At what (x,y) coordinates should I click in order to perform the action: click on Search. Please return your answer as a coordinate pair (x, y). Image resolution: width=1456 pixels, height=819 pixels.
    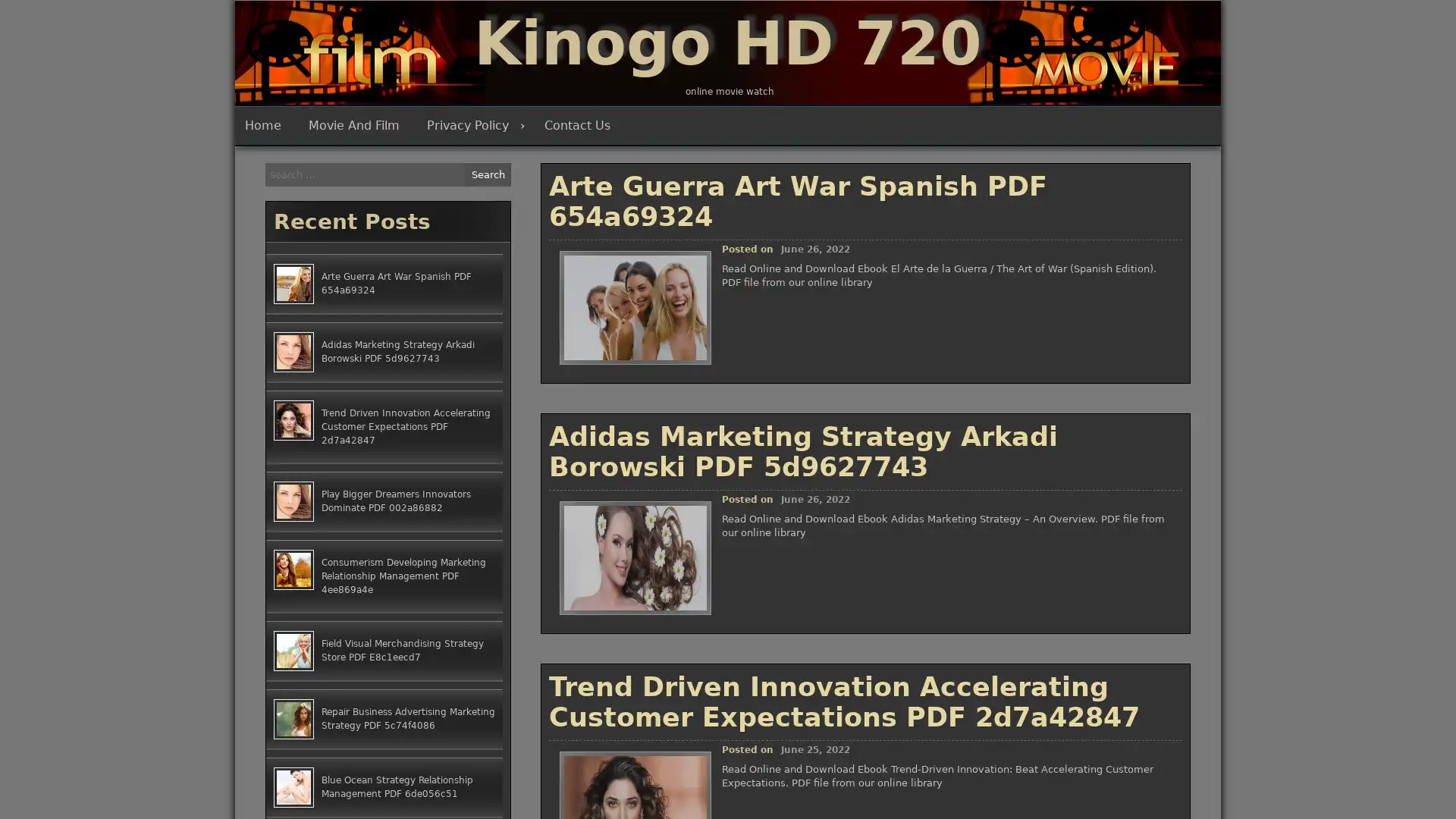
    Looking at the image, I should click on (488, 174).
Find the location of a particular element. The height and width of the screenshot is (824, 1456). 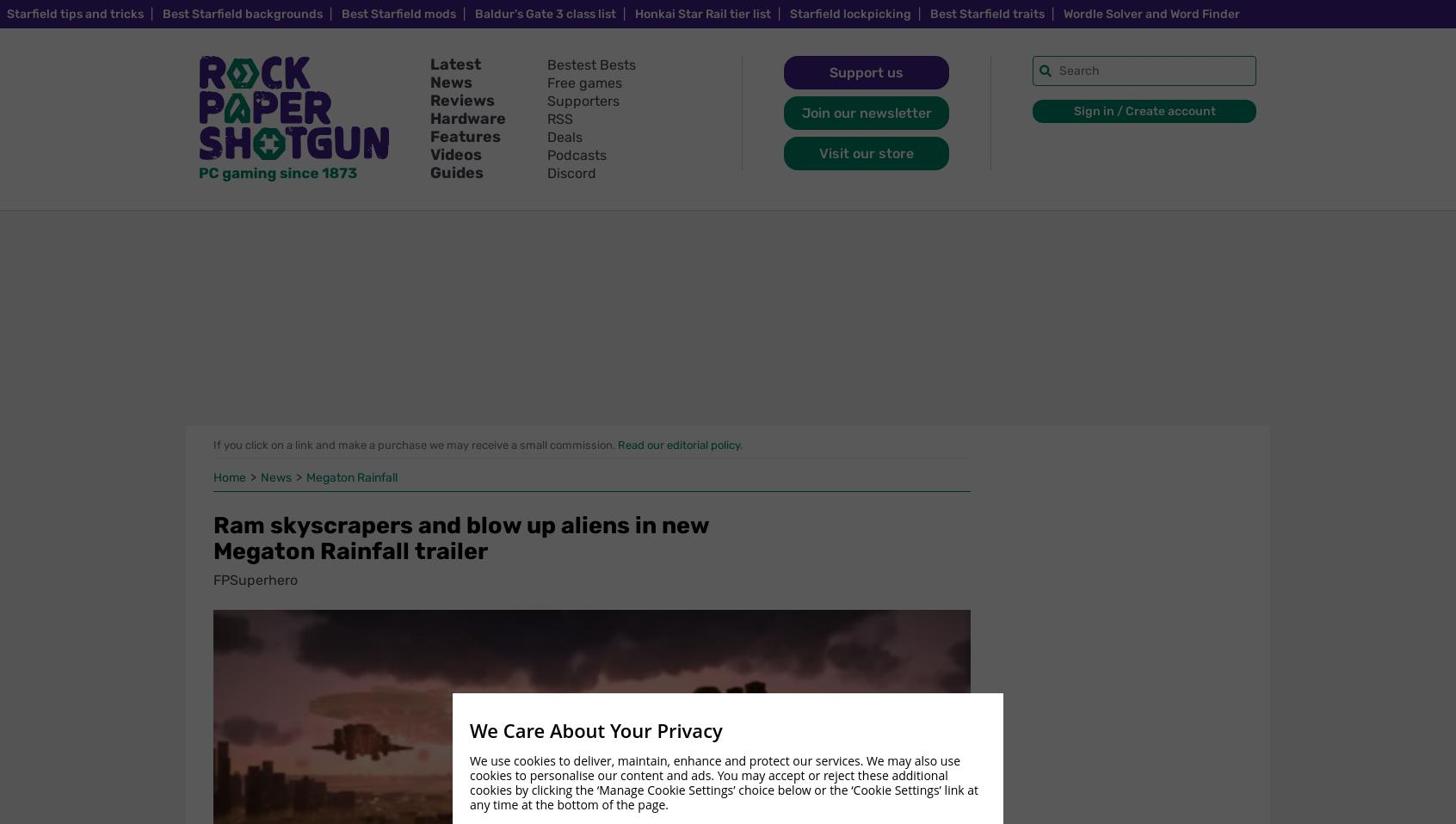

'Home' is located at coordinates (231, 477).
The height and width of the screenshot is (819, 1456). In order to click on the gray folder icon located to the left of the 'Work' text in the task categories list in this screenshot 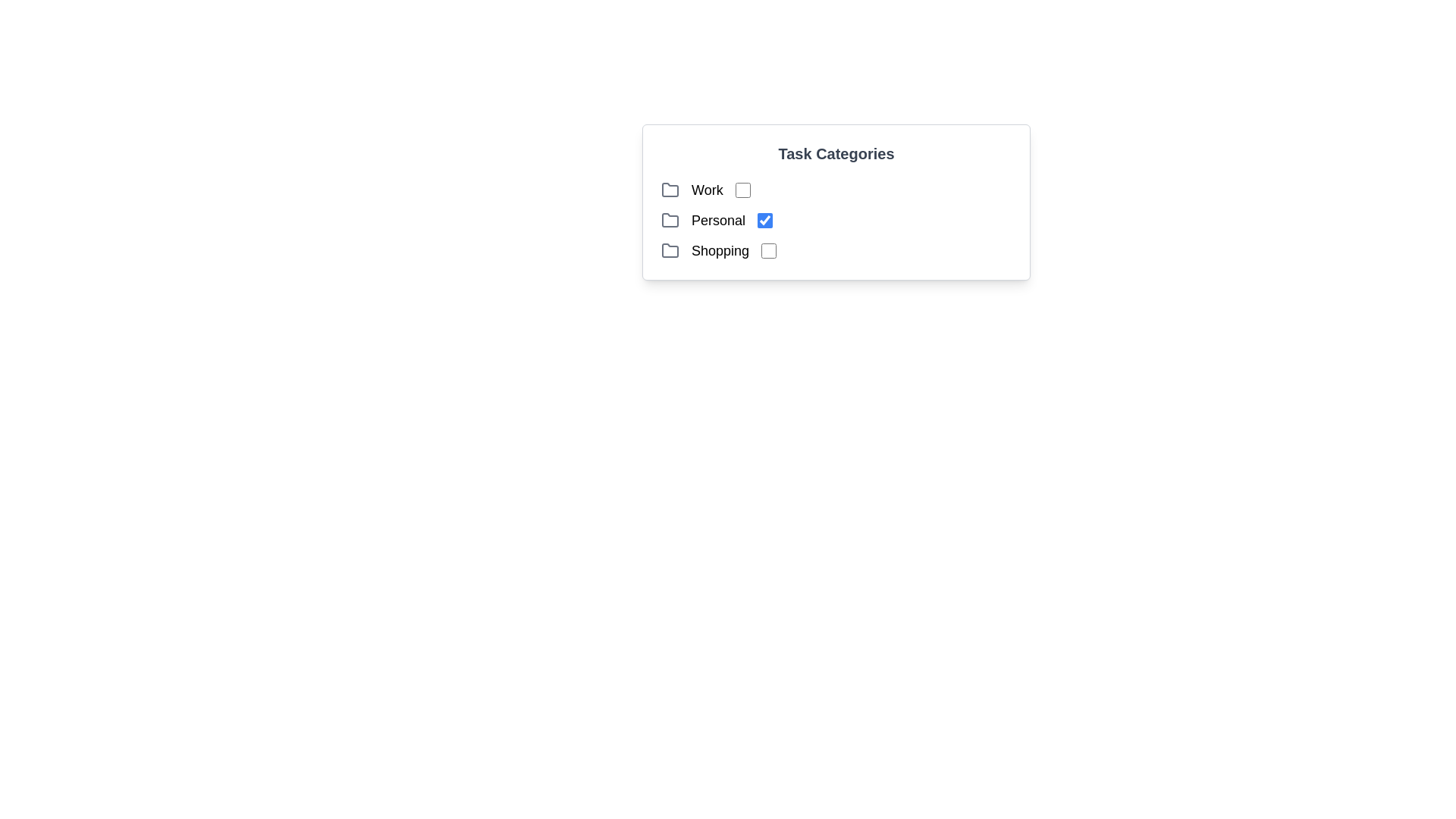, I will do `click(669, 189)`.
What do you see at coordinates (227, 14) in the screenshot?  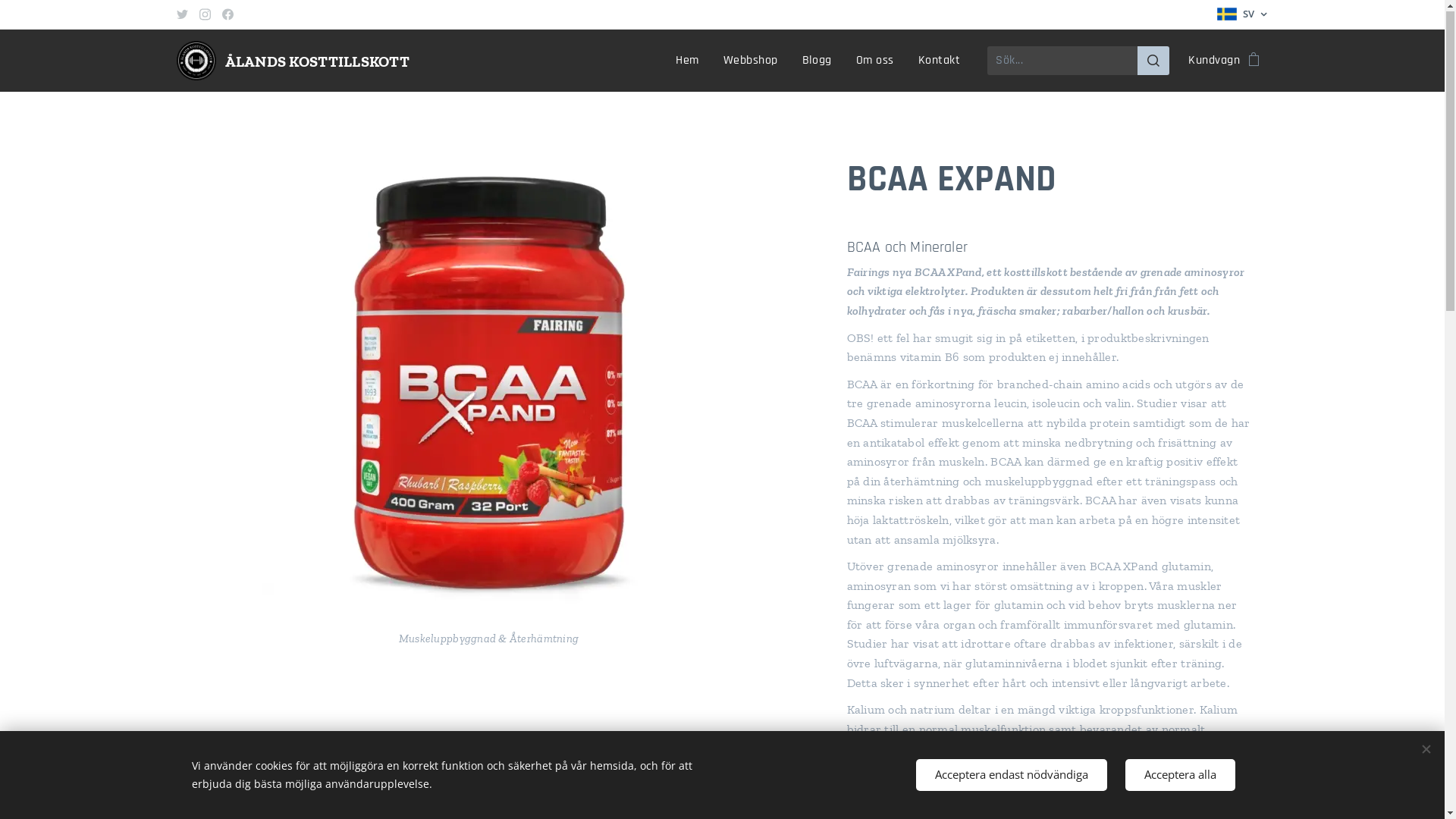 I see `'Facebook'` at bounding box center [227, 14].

Written request: Identify every line in the data above that contains the word "should", and copy each of those lines.

Correct response:
At what (x,y) coordinates should I click in order to perform the action: click on Search. Please return your answer as a coordinate pair (x, y). Image resolution: width=1456 pixels, height=819 pixels.
    Looking at the image, I should click on (488, 174).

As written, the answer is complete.